MPT not supported by current source code?
Having problems when using MPT. Setting: AWS g5.48xlarge, CUDA 12.1.0, Ubuntu 22.04, python 3.10, pytorch 2.1.2.
root@7f51eddb66f5:/TensorRT-LLM/examples/mpt# trtllm-build --checkpoint_dir=./ft_ckpts/mpt-7b/fp16 \
--max_batch_size 32 \
--max_input_len 1024 \
--max_output_len 512 \
--use_gpt_attention_plugin \
--use_gemm_plugin
--workers 1 \
--output_dir ./trt_engines/mpt-7b/fp16
[TensorRT-LLM] TensorRT-LLM version: 0.8.0.dev2024012302Traceback (most recent call last):
File "/usr/local/bin/trtllm-build", line 8, in <module>
sys.exit(main())
File "/usr/local/lib/python3.10/dist-packages/tensorrt_llm/commands/build.py", line 369, in main
parallel_build(source, build_config, args.output_dir, workers,
File "/usr/local/lib/python3.10/dist-packages/tensorrt_llm/commands/build.py", line 293, in parallel_build
build_and_save(rank, rank % workers, ckpt_dir, build_config,
File "/usr/local/lib/python3.10/dist-packages/tensorrt_llm/commands/build.py", line 267, in build_and_save
engine = build(build_config,
File "/usr/local/lib/python3.10/dist-packages/tensorrt_llm/commands/build.py", line 244, in build
raise RuntimeError(
RuntimeError: Unsupported model architecture: MPTForCausalLM
bash: --workers: command not found
https://github.com/NVIDIA/TensorRT-LLM/blob/3d56a445e8ebf888e78be638faf6beec0a78f3c2/tensorrt_llm/commands/build.py#L232-L236
In the latest main branch, the RuntimeError is in line 234.

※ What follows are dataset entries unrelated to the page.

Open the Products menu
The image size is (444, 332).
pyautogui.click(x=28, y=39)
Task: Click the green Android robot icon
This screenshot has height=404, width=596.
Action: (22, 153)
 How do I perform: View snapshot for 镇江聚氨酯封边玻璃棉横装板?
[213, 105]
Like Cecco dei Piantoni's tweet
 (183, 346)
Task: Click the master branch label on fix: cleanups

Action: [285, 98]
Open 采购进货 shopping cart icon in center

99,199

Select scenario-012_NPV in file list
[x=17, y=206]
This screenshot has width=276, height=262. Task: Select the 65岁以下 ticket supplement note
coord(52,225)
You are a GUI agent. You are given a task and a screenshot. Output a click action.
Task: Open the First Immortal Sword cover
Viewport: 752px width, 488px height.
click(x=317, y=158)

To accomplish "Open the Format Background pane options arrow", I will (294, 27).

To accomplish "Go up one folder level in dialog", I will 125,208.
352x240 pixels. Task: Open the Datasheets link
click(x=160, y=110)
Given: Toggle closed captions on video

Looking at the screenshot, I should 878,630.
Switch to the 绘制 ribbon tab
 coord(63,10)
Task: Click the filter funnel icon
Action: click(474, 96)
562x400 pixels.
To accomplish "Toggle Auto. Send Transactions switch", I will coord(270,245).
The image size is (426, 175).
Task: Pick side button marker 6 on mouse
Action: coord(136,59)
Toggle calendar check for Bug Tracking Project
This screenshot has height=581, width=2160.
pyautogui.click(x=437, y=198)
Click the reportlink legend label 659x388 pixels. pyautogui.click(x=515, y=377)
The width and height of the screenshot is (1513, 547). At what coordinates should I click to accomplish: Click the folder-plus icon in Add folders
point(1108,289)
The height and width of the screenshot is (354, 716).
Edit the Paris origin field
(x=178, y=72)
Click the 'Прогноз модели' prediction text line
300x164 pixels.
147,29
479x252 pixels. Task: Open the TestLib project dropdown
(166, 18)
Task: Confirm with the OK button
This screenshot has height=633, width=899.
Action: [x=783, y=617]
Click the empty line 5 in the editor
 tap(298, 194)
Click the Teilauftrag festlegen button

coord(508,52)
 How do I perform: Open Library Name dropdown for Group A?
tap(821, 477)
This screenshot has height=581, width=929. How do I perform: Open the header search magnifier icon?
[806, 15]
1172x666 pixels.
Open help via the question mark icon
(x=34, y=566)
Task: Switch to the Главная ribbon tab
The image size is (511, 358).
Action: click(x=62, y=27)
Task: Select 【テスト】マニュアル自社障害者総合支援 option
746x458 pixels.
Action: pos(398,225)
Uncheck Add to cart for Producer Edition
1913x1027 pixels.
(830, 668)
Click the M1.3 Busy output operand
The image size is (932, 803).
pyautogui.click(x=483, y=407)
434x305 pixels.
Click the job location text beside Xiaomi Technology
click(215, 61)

@TobyGE Could you please update to the main branch?
I used this command this morning.
pip3 install tensorrt_llm -U --pre --extra-index-url https://pypi.nvidia.com
My current version is [TensorRT-LLM] TensorRT-LLM version: 0.8.0.dev20240123020.8.0.dev2024012302
Do you mean it is still not the latest version? If so, what command should I use to install the latest branch?
@Shixiaowei02 It seems that the tensorrt_llm in pypi source is not the latest one. Could you please help to confirm?
We have fixed this issue, thanks!
Thanks, this is my current version TensorRT-LLM version: 0.8.0.dev2024013000 now.
I kept following the instruction of mpt: tp=1 works well, but there are problems when tp=4. Can you re-open this issue or should I open a new issue?
#1034
I opened a new issue to discuss, and found someone else also facing similar problem. pls check this out.
convert_checkpoint.py for MPT is not synced with the latest llm_foundry mpt model.